Die vielen Untersuchungen am heutigen Tage haben ihn erschöpft. Teilnahmslos verfolgt er das hektische Treiben auf dem Flur. Er ist auf fremde Hilfe angewiesen, denn Hung ist von Geburt an behindert. Seine Hände sind verkrüppelt, der Kopf deformiert. Eine riesige Wucherung an der Nase entstellt sein Gesicht.
Hung ist eines von 100 Kindern, die zurzeit in dem von terre des hommes unterstützten Rehabilitationszentrum für behinderte Kinder (CREP) in der vietnamesischen Hafenstadt Ho-Chi-Minh medizinisch betreut werden.

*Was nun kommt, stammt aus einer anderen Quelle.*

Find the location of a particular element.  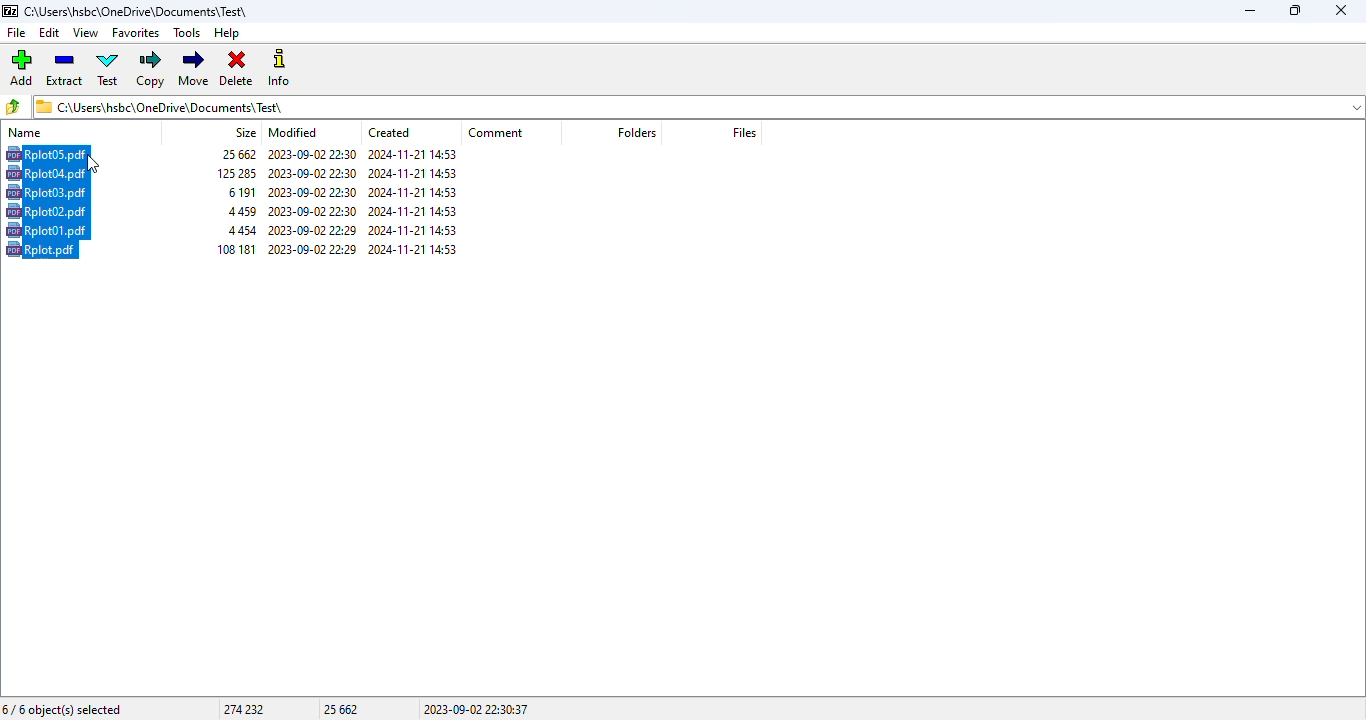

size is located at coordinates (237, 248).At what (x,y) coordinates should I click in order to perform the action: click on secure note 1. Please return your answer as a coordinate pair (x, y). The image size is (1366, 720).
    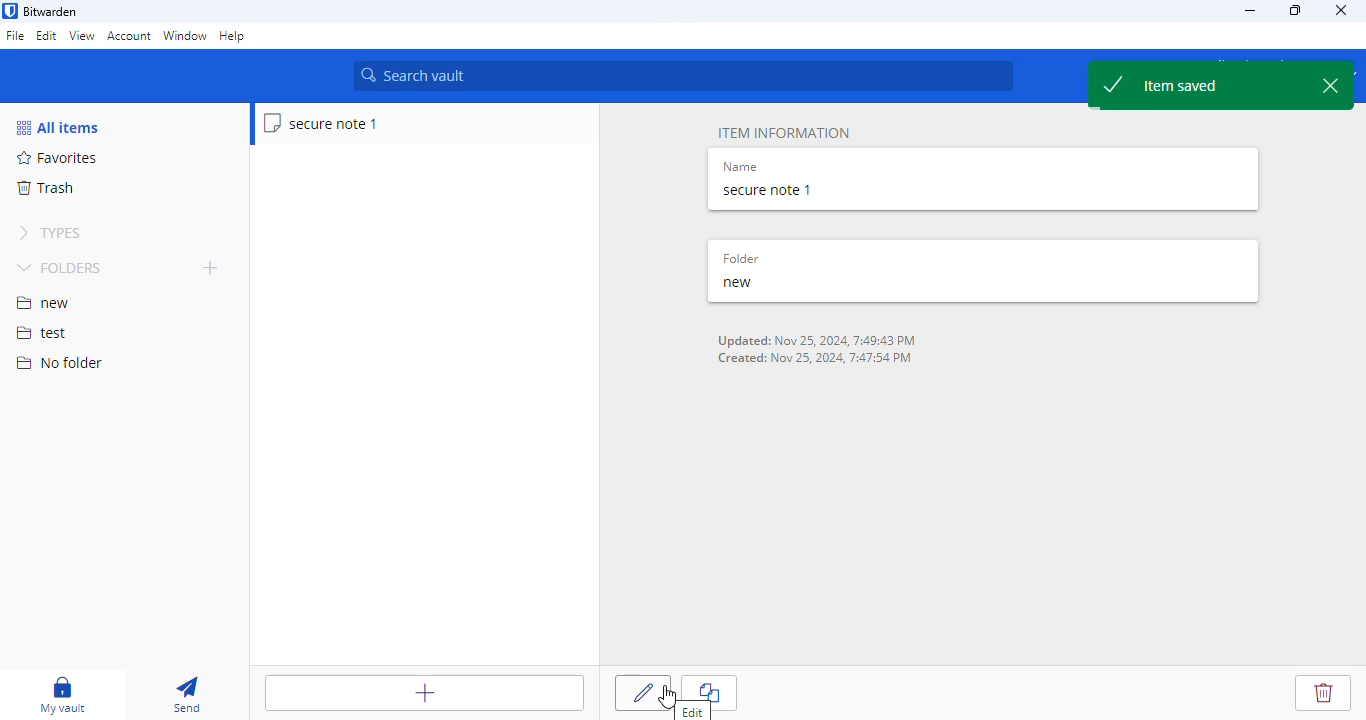
    Looking at the image, I should click on (768, 191).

Die meisten der kleinen Patienten leiden an Polio. Hung jedoch gehört zu einer Gruppe von Kindern, die im CREP eine besonders intensive Betreuung erfahren: Es sind die Opfer von »Agent Orange«.
Entlaubungsmittel gegen ZivilistenWährend des Vietnamkrieges hatte die US-Armee dieses dioxinhaltige Entlaubungsmittel ohne Rücksicht auf Zivilisten großflächig versprüht. Dabei wurden mehr als zwei Millionen Menschen vergiftet und weitere vier Millionen schwer geschädigt. Schadensersatzklagen der Opfer gegen die Hersteller von »Agent Orange« wurden im März 2005 von einem amerikanischen Gericht abgewiesen. Noch heute, mehr als 30 Jahre nach Ende des Krieges, kommen Neugeborene mit doppelten Organen, fehlenden Gliedmaßen oder Hirnschäden zur Welt.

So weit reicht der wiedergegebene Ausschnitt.